- [Task requirements]
(1) In the commentary on capitalizing "Black" below, copy the passage from "One of the first" up to and including "a white-dominated society." word for word.
(2) Translate this sentence from the commentary on capitalizing "Black" below into Spanish: "I left that particular publication to start my career at an African American newspaper."
(3) Using the commentary on capitalizing "Black" below, answer these questions:
(a) In what year did Ferdinand Lee Barnett's editorial appear?
(b) In what year did Ida B. Wells and Barnett marry?
(c) For how many years did the writer work as a sportswriter?

- [Text shown]

═══

The case for uppercase: Commentary on style, dignity, and Black culture
I spent the first five years of my journalism career as a sportswriter, in a newsroom that sorely lacked diversity. Looking back on my tenure, I can count the number of Black journalists, including myself, on one hand. I left that particular publication to start my career at an African American newspaper. The change was profound. It was a smaller newspaper, yet a more soulful newspaper.
One of the first lessons I learned at that Black publication was the importance of the word “Black.” I learned the distinction between “Black” in terms of race and “black” in terms of the color of an item. The capitalization of the “B” in Black when it comes to race is a cultural, political, and spiritual act. It gives power to the idea of being Black in opposition to and defiance of white supremacy and a white-dominated society.
The case for uppercase has roots in African American history and specifically in Black journalism. The discussion dates back to an 1878 editorial from Ferdinand Lee Barnett, the founding editor of The (Chicago) Conservator monthly newspaper. Barnett, who championed the cause of capitalizing the word “Negro,” expressed in his “Spell It With A Capital” editorial that the failure of white people to capitalize “Negro” was to “show disrespect, to indicate a stigma, and to fasten on a badge of inferiority.”
Fifteen years later, a Black female journalist, educator, and anti-lynching activist began to write for The Conservator – Ida B. Wells. She and Barnett married in 1895, after which she became the owner and editor of the publication. After being denigrated during her lifetime by The New York Times and other press, Wells was posthumously awarded the Pulitzer Prize just last month, almost 90 years after her death.
Another noted civil rights activist took up the capitalization cause near the turn of the century – W.E.B. Du Bois. The famous sociologist, and Harvard University’s first Black doctorate recipient, wrote a social study titled “The Philadelphia Negro,” in which he made a powerful declaration through a modest footnote:
“I shall, moreover, capitalize the word (Negro), because I believe that eight million Americans are entitled to a capital letter.”
Du Bois’ footnote, however modest, may be the most important in Black literature, by virtue of its dedication to humanity. That was also the purpose of Du Bois’ 15-month study, which sought to “present the results of an inquiry undertaken by the University of Pennsylvania into the condition of the forty thousand or more people of Negro blood now living in the city of Philadelphia.” The study was a revelatory look into the lives of Black people:
Their occupations and daily life, their homes, their organizations, and, above all, their relation to their million white fellow-citizens.

═══

- [Source material]

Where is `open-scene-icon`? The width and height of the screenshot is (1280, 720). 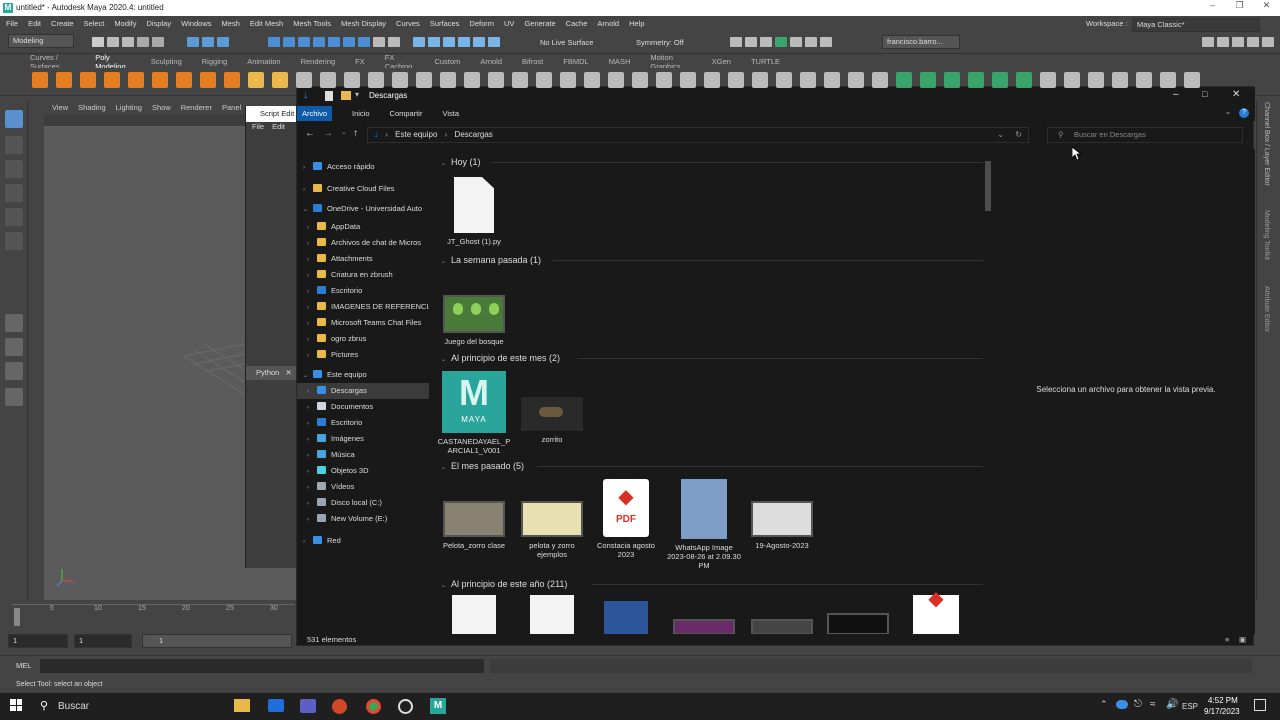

═══

- [Task-by-task outputs]
(1)
One of the first lessons I learned at that Black publication was the importance of the word “Black.” I learned the distinction between “Black” in terms of race and “black” in terms of the color of an item. The capitalization of the “B” in Black when it comes to race is a cultural, political, and spiritual act. It gives power to the idea of being Black in opposition to and defiance of white supremacy and a white-dominated society.

(2) Dejé esa publicación en particular para comenzar mi carrera en un periódico afroamericano.

(3)
(a) 1878
(b) 1895
(c) Five years